ブラジルサッカーの聖地で、五輪サッカーの決勝が行われるマラカナンスタジアムが、窮地に立たされている。現在、高い人気を誇るサッカー州リーグさえも開催されず、宝の持ち腐れとなっている。

 地元報道などによると、マラカナンはリオデジャネイロ州が管理するが、13年頃から運営をゼネコンに委託している。毎年10億円以上の赤字がかさみ、マラカナンとは別問題だが、政治家と建設業界の「膨大な建設費用」を巡る癒着が明るみに出てゼネコンが窮地に陥った。州も経済的な問題で、運営に消極的だ。その結果、運営主体は中ぶらりんの状態になっている。

 現在は組織委が五輪に向けて管理している。開閉会式のリハーサルなどで使用しているが、五輪閉幕後もしばらく利用できず、その間の収益は見込めない。

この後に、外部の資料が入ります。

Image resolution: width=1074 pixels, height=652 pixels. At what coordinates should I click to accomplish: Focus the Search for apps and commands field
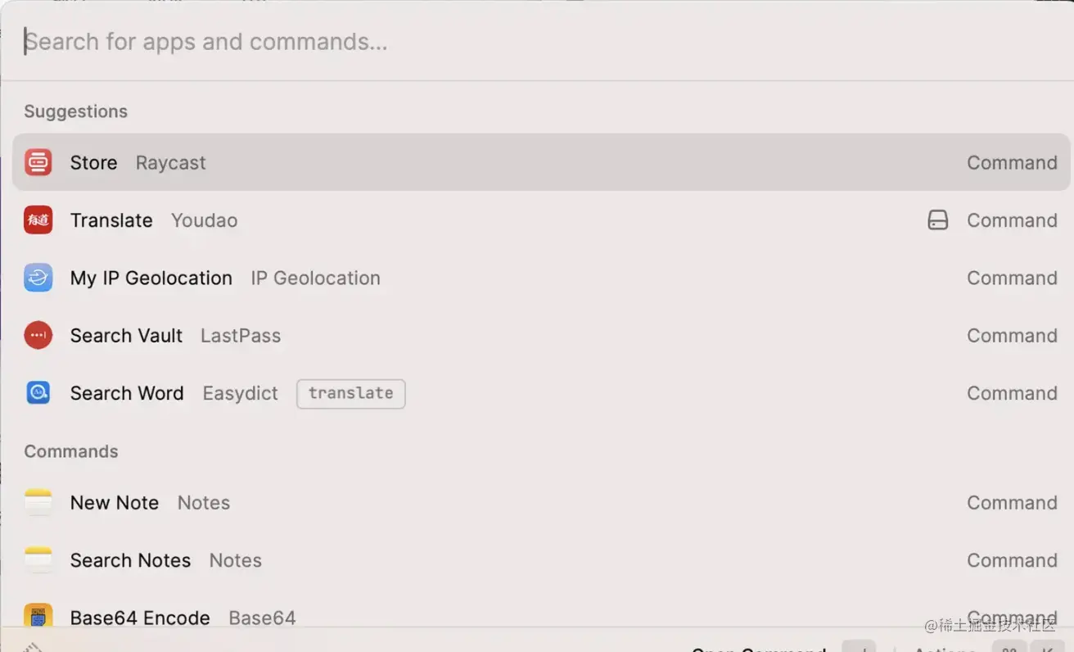pyautogui.click(x=537, y=42)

 その構造は東京五輪と重なる。1590億円という税金が投入される新国立競技場は、一般市民にとってその膨大な資金が具体的にどう使われるかは分かりづらい。また、組織委に7カ月間の使用中止を打診された神宮球場も、その間の収益減と補償費の問題が未解決だ。リオのように、うやむやにして五輪シーズンを迎えることだけは避けたいところだ。